C.K. Chatterton
c. 1903
Yes, The Chase School was like no other. It was more than the sum of its parts: the smoke-filled studios; the exceptional instructors; the little bakery shop where, for ten cents, we got milk and buns - or the "real" restaurant down the street where, if we were flush, we got a dinner of Beef a la Mode (usually slightly tainted) for twenty-five cents; the Saturday night operas (standing room in the top gallery for fifty cents); the theatre - Maude Adams, James O'Neill, William Faversham, Weber and Fields, Lillian Russell, Sothern and Marlowe. It was a way of life. But, perhaps in the final analysis the group living that life was the most remarkable thing about the school. I doubt that there has ever been so much talent and individuality studying under one roof at the same time.
There was Rockwell Kent - athletic, the exponent of the strenuous life, arriving on horseback from his home in Tarrytown, organizing a ball team to play the Art Students League (of course we won - five of six games); Gifford Beal, tweedy, cigar clenched in his teeth at an improbable angle, already exhibiting at the National Academy while still at school. There was Joseph Stella, big, swarthy, a paintbrush between his teeth, working furiously; witty Jack Duncan, monitor and good fellow, the arbiter of all school questions. There was Charles Rosen, painting huge, life-sized canvases with astounding dexterity; Glenn Coleman sketching East Side types; Jack Chamberlain making posters. There was funny-man Robert Wildhack, poster painter and vaudevillian; Lindley Hosford, distinguished and haughty; Edmund Graecen, later director of the Grand Central School of Art.

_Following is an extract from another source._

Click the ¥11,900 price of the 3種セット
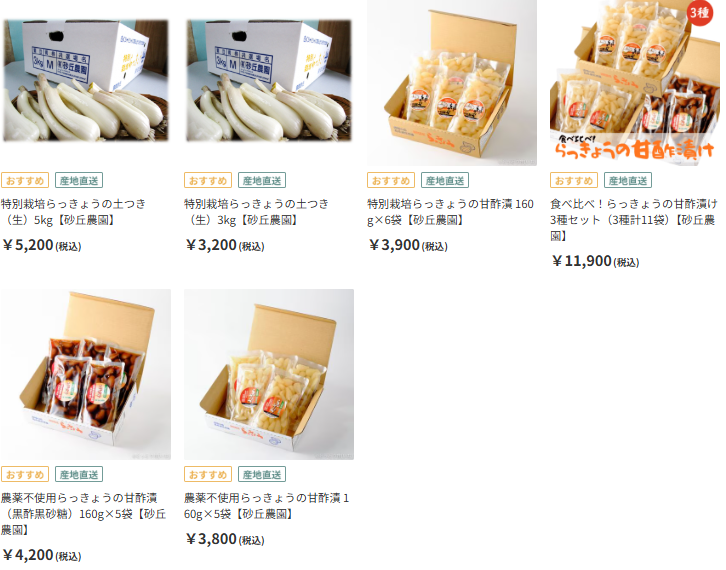 point(595,261)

There were illustrators E. Ward Blaisdell (animals), and tall, southern F. Graham Coots (society girls like Christy's), and Coles Phillips who sold his drawings of charming girls to Life and did the advertisments for Onyx Hosiery and Community Silver. Briefly with us were Marsden Hartley, gaunt and serious, and Vachel Lindsey, who already had some reputation as a poet. There was Ray Bredin, who could draw so rapidly with skill and charm; Charles S. Chapman, tall and lean, the cleverest draughtsman in the school; Robert Spencer, who worked as though driven on huge life studies which he scraped out at the end of each morning.
There was Edward Hopper, tall, big-boned, and solemn, but with nice flashes of dry humor; literary Guy Pene DuBois, with his fine color sense; handsome, tanned Belmore Brown, artist and arctic explorer. And, often with us (though not in the class) was George Bellows, Henri's closest disciple.
As Kent solemnly said to me years later, "There never was a school like it."